• _Instructions for the task_
Your answer should consist of each line from the data below that contains "agent".

• _Dataset excerpts_
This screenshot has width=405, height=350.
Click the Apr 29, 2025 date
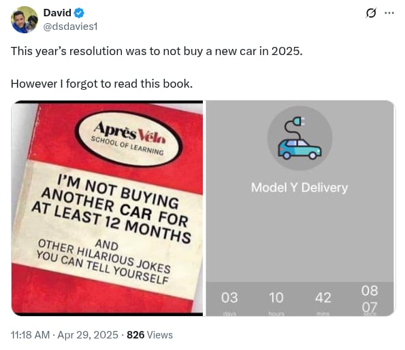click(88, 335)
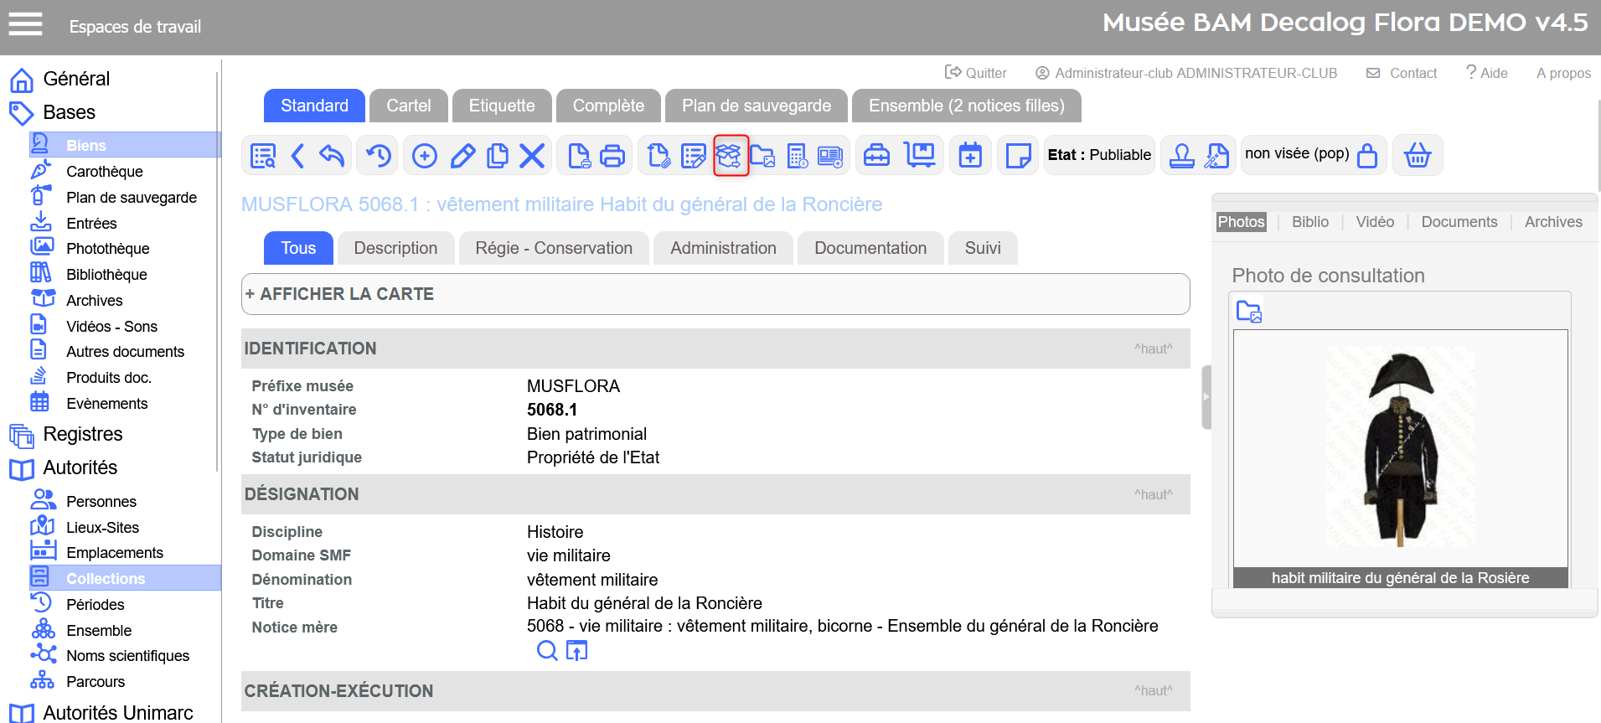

* * *

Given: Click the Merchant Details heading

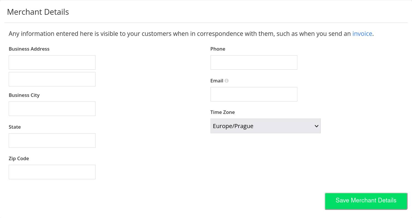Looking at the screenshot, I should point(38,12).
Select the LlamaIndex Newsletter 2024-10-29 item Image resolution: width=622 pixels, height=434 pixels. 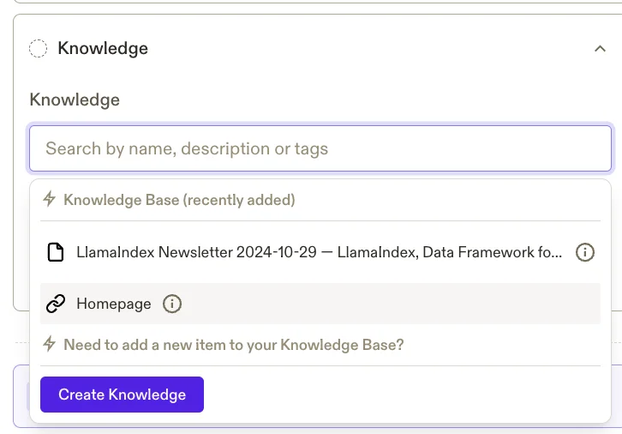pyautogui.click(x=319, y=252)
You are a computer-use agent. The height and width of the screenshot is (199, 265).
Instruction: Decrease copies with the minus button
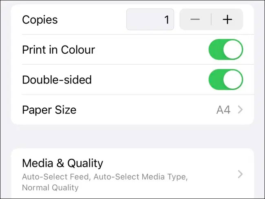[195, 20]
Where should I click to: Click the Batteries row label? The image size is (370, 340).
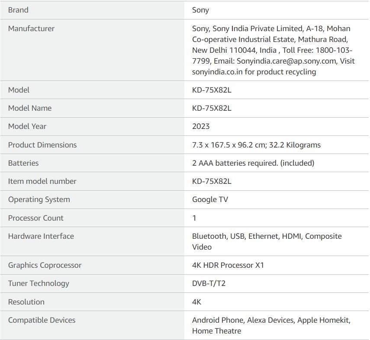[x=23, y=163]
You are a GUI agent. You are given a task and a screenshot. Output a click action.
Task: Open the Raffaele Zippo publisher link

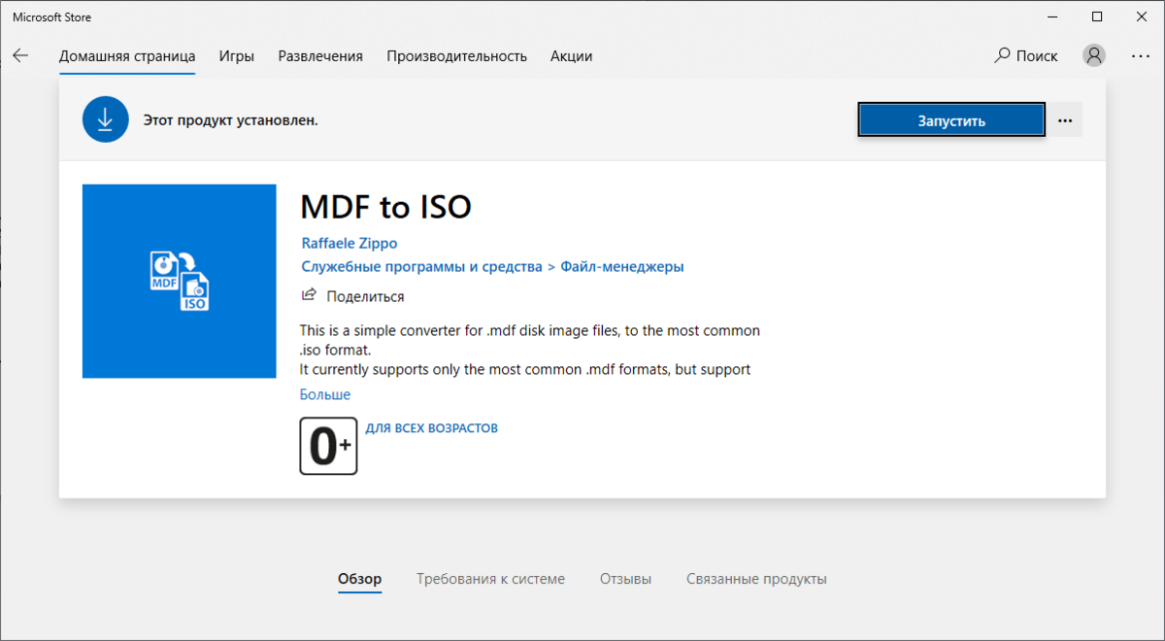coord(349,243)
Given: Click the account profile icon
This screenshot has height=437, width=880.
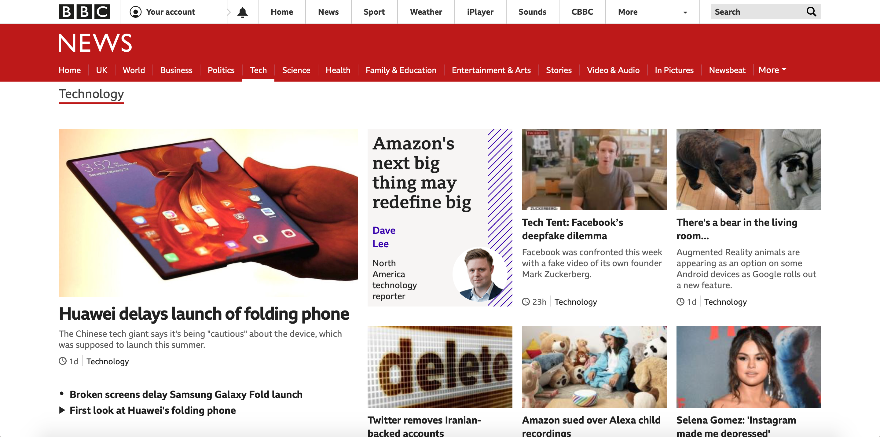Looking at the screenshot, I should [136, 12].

• _Task result_
You are a computer-use agent. The height and width of the screenshot is (199, 265).
You are a GUI agent. You are given a task and a screenshot. Output a click action.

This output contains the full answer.